As a child, I was not an enthusiastic practitioner. In Northern Ireland, the question was not whether you went to church, but which church you went to. I would try any trick to get by, but I loved the festive services, especially the harvest festival.

I was in the choir so I had to have a new dress for it – the excitement in itself – but the way the church was decorated for harvest time, the altar covered in apples, pears, walnuts and breads (if there was a good baker in the congregation, you could get egg glazed French toast shaped like a sheaf of wheat) and red and orange flowers, was beautiful.

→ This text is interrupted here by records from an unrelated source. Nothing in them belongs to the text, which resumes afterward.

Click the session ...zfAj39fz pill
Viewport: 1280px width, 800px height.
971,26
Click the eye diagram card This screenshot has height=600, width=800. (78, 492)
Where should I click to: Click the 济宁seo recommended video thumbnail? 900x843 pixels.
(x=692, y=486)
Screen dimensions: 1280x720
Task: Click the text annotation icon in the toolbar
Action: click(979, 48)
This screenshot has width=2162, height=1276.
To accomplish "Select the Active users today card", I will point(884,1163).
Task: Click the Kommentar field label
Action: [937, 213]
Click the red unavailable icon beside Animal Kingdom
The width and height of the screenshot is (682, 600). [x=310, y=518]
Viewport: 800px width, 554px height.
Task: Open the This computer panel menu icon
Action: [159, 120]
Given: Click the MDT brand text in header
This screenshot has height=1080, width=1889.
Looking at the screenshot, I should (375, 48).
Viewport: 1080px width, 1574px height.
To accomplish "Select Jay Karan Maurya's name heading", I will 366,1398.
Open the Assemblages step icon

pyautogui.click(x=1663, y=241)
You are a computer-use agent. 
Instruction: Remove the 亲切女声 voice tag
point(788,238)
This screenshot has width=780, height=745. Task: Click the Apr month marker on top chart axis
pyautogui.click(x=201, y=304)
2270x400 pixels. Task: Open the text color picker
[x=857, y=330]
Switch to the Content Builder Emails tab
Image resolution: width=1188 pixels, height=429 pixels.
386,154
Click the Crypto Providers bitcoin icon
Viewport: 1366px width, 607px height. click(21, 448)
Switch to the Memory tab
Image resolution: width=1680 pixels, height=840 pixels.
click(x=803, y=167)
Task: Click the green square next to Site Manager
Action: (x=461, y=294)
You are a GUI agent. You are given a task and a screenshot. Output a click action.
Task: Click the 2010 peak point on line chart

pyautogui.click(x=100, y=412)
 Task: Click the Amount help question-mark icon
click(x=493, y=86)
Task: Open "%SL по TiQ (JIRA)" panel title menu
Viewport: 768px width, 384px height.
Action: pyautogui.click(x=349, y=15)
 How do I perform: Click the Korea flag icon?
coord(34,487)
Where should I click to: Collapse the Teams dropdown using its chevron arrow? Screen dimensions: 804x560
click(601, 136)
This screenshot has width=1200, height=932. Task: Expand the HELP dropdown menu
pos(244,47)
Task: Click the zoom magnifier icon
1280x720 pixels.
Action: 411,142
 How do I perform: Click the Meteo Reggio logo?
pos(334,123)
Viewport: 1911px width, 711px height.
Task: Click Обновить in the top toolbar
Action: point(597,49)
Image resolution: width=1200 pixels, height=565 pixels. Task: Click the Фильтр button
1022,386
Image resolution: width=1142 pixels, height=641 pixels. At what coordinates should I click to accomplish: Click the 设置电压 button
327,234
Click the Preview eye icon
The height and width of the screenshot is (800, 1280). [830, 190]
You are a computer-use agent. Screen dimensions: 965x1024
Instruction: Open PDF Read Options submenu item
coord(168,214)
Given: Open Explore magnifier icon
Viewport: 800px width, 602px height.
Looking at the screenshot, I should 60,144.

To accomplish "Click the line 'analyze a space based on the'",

Celebrating food made sense to me – service was about fields, gardens and orchards; you could almost feel liberated – but all the rules and talk about sin? Not really.

Going to a harvest festival service seems almost antiquated now, but the words “autumn” and “harvest” create such a deep sense of peace within me, it warms my whole body. It’s always been my favorite time of year. Back to school marked a fresh start and a schedule that spanned not just the school day, but the whole week, both at home and in the classroom.

I never got rid of it, even though it’s been years since my life has been divided into terms. I loved the summer days at the beach and the exhilarating freedom of the weeks off, but July and August were prime times for voracious book reading; It was in September that you started – even better – to study them.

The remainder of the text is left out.